A Feature Subset Selection Algorithm Automatic Recommendation Method
Wang, G., Song, Q., Sun, H., Zhang, X., Xu, B., Zhou, Y.
Many feature subset selection (FSS) algorithms have been proposed, but not all of them are appropriate for a given feature selection problem. At the same time, so far there is rarely a good way to choose appropriate FSS algorithms for the problem at hand. Thus, FSS algorithm automatic recommendation is very important and practically useful. In this paper, a meta learning based FSS algorithm automatic recommendation method is presented.
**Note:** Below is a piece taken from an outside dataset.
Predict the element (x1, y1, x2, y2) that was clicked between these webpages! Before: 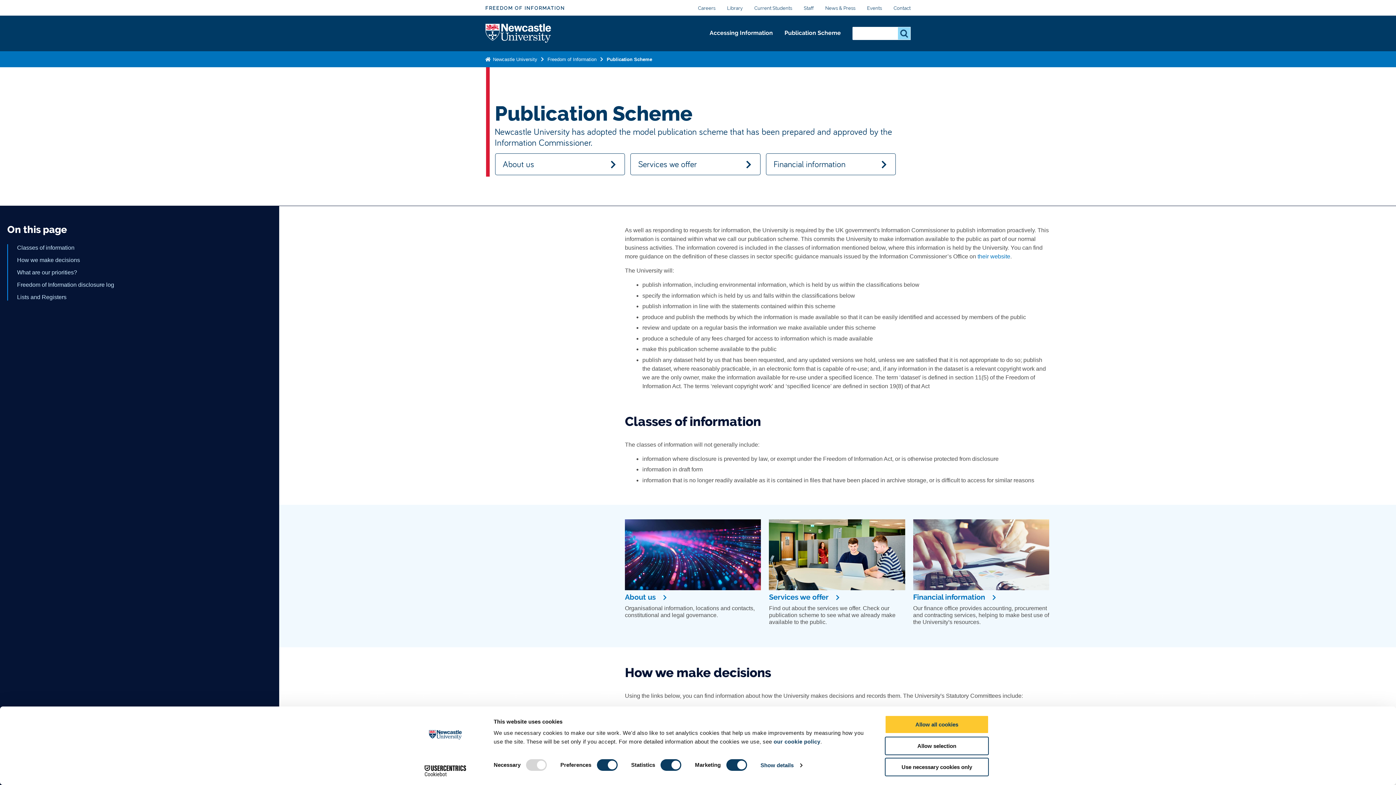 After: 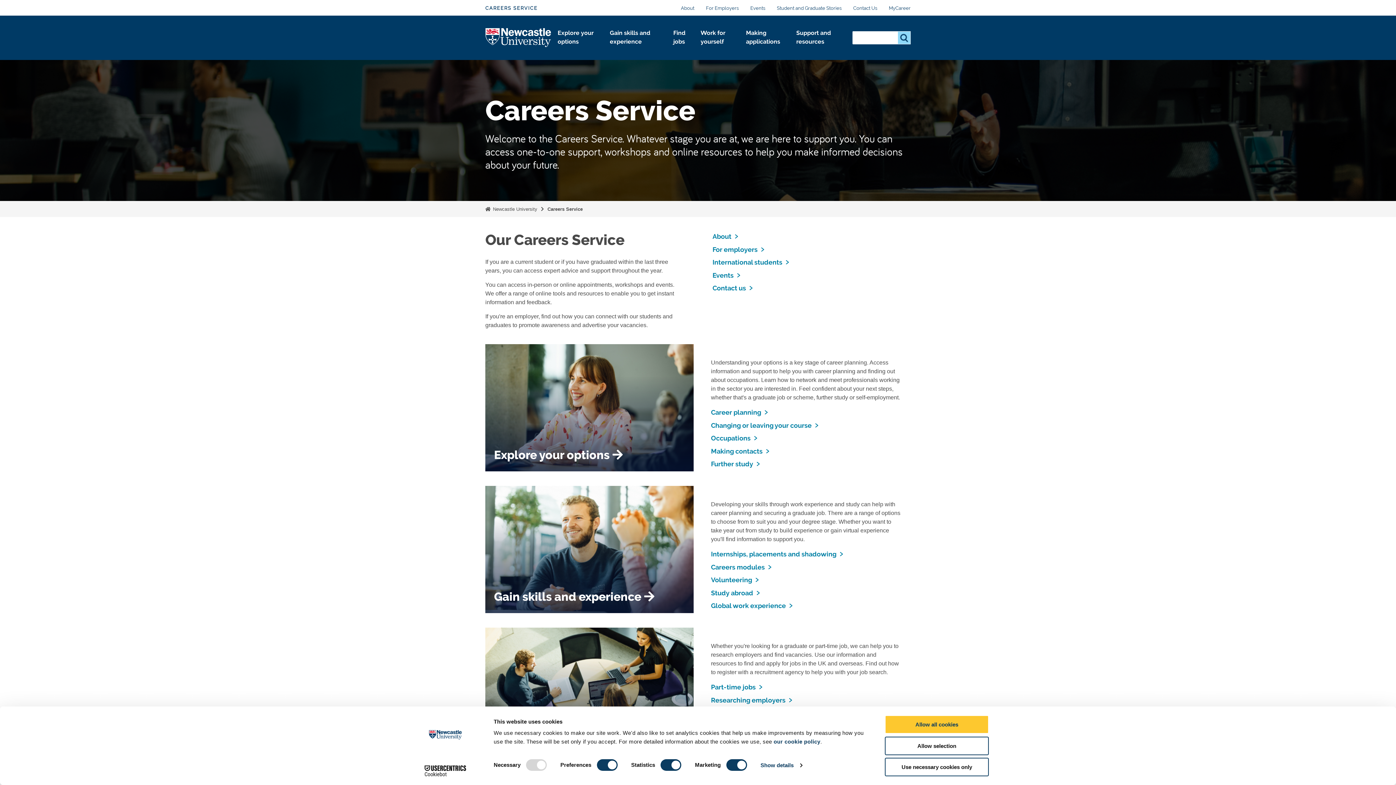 Action: bbox: (698, 5, 715, 10) label: Careers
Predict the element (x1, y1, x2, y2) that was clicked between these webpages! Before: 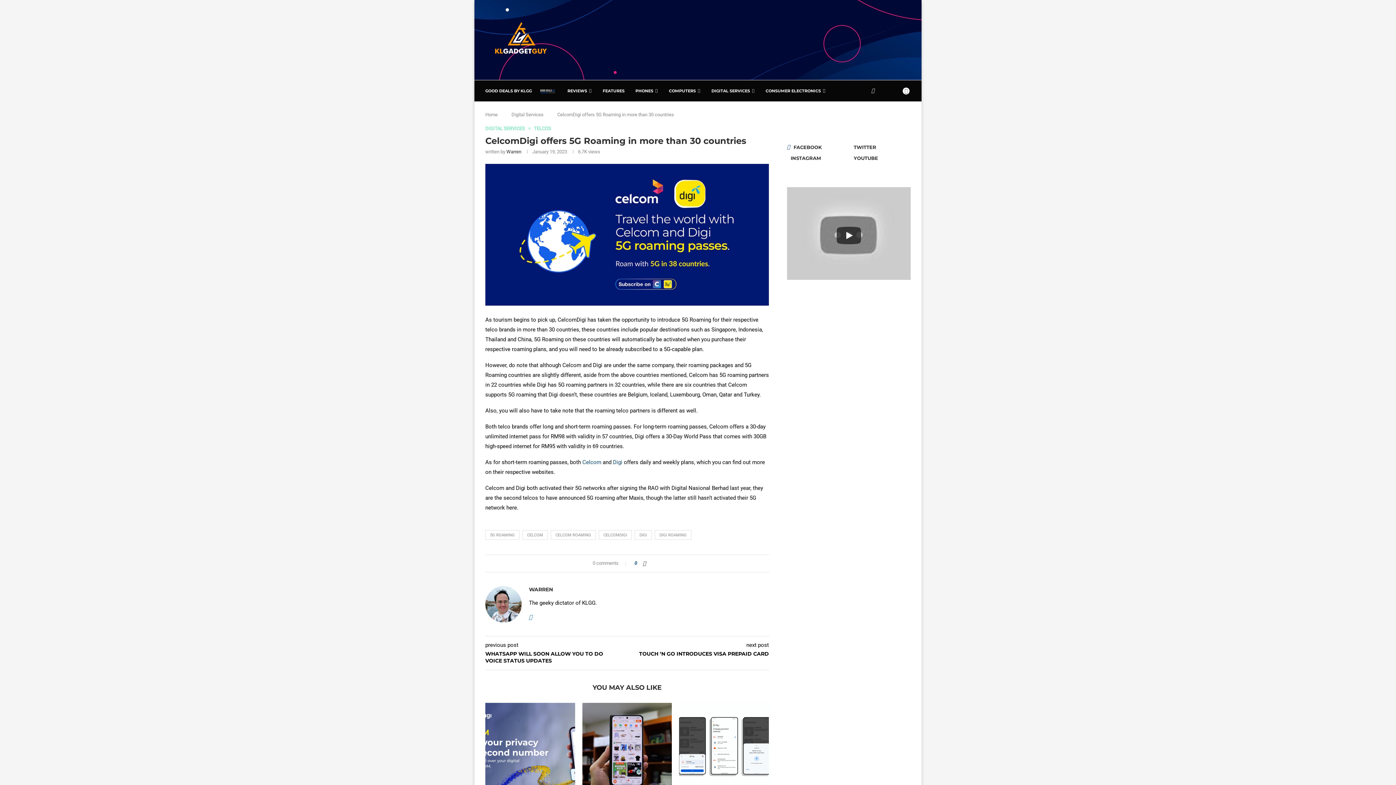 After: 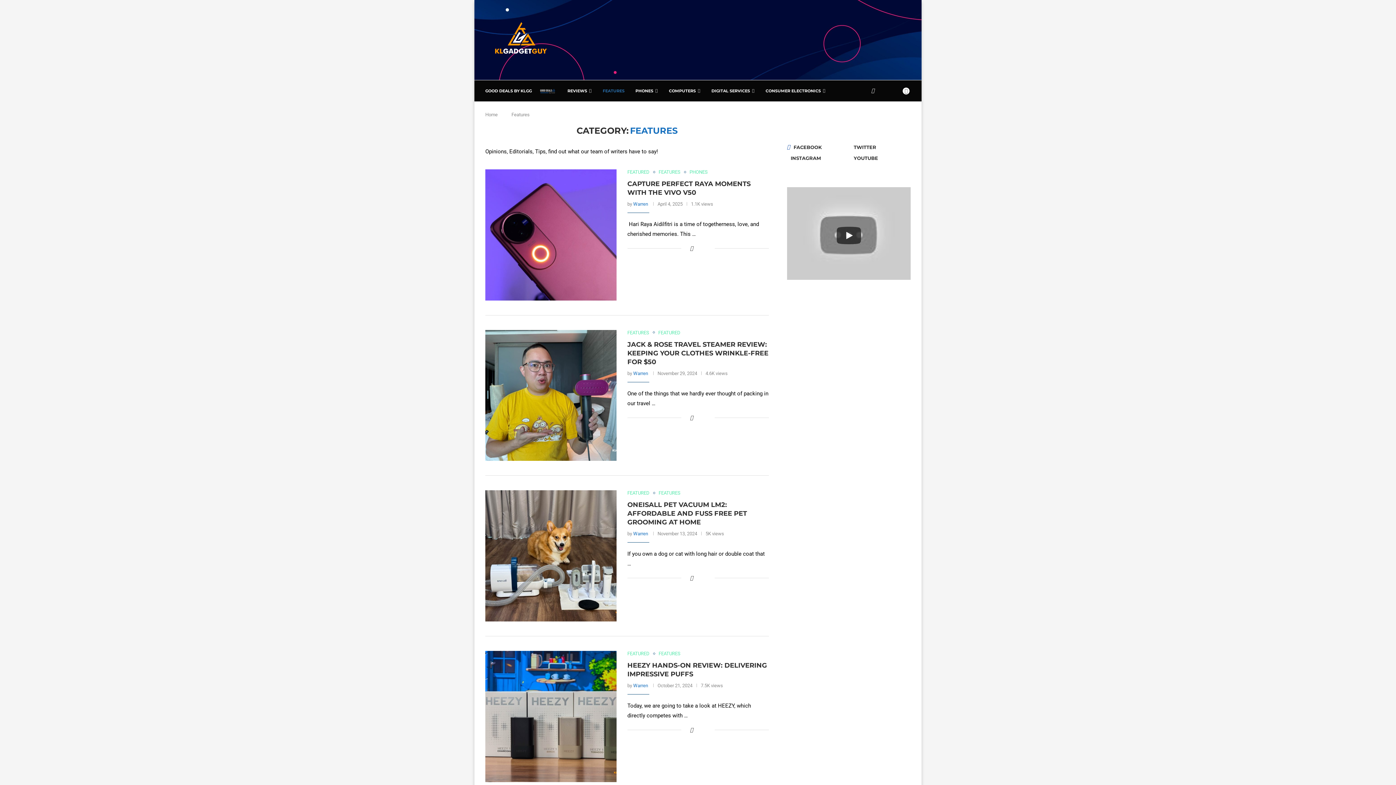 Action: label: FEATURES bbox: (602, 80, 624, 101)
The proposed method first identifies the data sets that are most similar to the one at hand by the k-nearest neighbor classification algorithm, and the distances among these data sets are calculated based on the commonly-used data set characteristics. Then, it ranks all the candidate FSS algorithms according to their performance on these similar data sets, and chooses the algorithms with best performance as the appropriate ones. The performance of the candidate FSS algorithms is evaluated by a multi-criteria metric that takes into account not only the classification accuracy over the selected features, but also the runtime of feature selection and the number of selected features. The proposed recommendation method is extensively tested on 115 real world data sets with 22 well-known and frequently-used different FSS algorithms for five representative classifiers. The results show the effectiveness of our proposed FSS algorithm recommendation method.